• _Task brief_: Write out the records once more, exactly as given.

##### Exercise materials

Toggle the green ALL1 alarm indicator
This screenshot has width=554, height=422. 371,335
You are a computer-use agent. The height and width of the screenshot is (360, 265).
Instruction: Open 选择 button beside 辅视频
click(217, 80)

##########

• _Answer to this problem_:
Toggle the green ALL1 alarm indicator
This screenshot has width=554, height=422. 371,335
You are a computer-use agent. The height and width of the screenshot is (360, 265).
Instruction: Open 选择 button beside 辅视频
click(217, 80)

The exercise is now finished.